VICE-PRESIDENT SARA DUTERTE-CARPIO — PPA POOL/YUMMIE DINGDING

THE PHILIPPINE Senate is prepared to act as an impartial court ahead of a potential impeachment trial against Vice-President Sara Z. Duterte-Carpio, the Senate President said on Tuesday, as more groups seek the ouster of the country’s second highest ranking official.

“It is crucial that members of the Senate approach it with the impartiality and objectivity demanded of us,” Senate President Francis G. Escudero said in a statement.

“Experience has shown that impeachment proceedings are inherently divisive and have the potential to polarize the government and public.”

The Presidential Palace has denied it had a hand in the filing of the complaint, reiterating President Ferdinand R. Marcos, Jr.’s initial pronouncement against the pursuit of an impeachment case.

Civil groups on Monday filed an impeachment complaint against Ms. Duterte, alleging she committed graft and corruption, bribery, and betrayal of public trust among other crimes. The complaint was endorsed by Party-list Rep. Percival V. Cendaña.

The complainants cited 24 grounds overall, including Ms. Duterte’s alleged misuse of billions of pesos in confidential funds during her term as Davao City mayor and Vice-President, failure to account for government budgets, and refusal to attend hearings in Congress. 

Of the 24 articles in the complaint, nine were under culpable violation of the constitution and graft and corruption, with the complainants citing Ms. Duterte’s failure to account for her confidential funds in 2022 and 2023 at the Office of the Vice-President (OVP) and Department of Education (DepEd), which she headed from June 2022 to June 2024.   

They also cited “rigged” bidding for DepEd equipment and her office’s P15 billion in unutilized funds in 2023.

Ms. Duterte was also accused of bribery and having unexplained wealth, with complainants citing her alleged accumulation of P111 million in personal accounts and hundreds of million more in joint accounts with her father.

They also wrote two articles for betrayal of public trust, accusing Ms. Duterte of abandoning her duties during the onslaught of Super Typhoon Gaemi as she left for Germany, and failing to condemn Chinese aggression in the West Philippine Sea.

The complainants also cited nine articles for high crimes, such as direct involvement in extrajudicial killings and threats made against high-ranking officials.

ANOTHER IMPEACHMENT COMPLAINT
A bloc of minority lawmakers on Tuesday announced they will be endorsing what would be Ms.
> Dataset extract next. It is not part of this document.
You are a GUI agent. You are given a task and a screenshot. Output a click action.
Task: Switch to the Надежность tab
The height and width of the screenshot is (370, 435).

Duterte’s second impeachment complaint on Wednesday with around 50 representatives from “progressive organizations and concerned citizens” planning to file on the grounds of alleged corruption and misuse of funds.

“Not just the confidential funds, but also the regular funds of the Office of the Vice-President and the Department of Education,” Party-list Rep. Raoul Danniel A. Manuel said in Filipino in an earlier media briefing, citing the complaint’s basis. “Part of it is also her failure to fulfill her responsibility to explain how she used the funds.”

The complaint comes amid the chamber’s ongoing probe into the OVP’s alleged misuse of P612.5 million worth of confidential and intelligence funds in 2022 and 2023.

Under the 1987 Constitution, grounds for impeachment include treason, bribery, graft and corruption, high crimes or betrayal of public trust.

Both impeachment complaints zeroed in on Ms. Duterte’s use of secret funds, which has been the subject of a congressional investigation. She denies any wrongdoing stemming from the probe, saying it’s politically charged and could be laying the groundwork for her ouster.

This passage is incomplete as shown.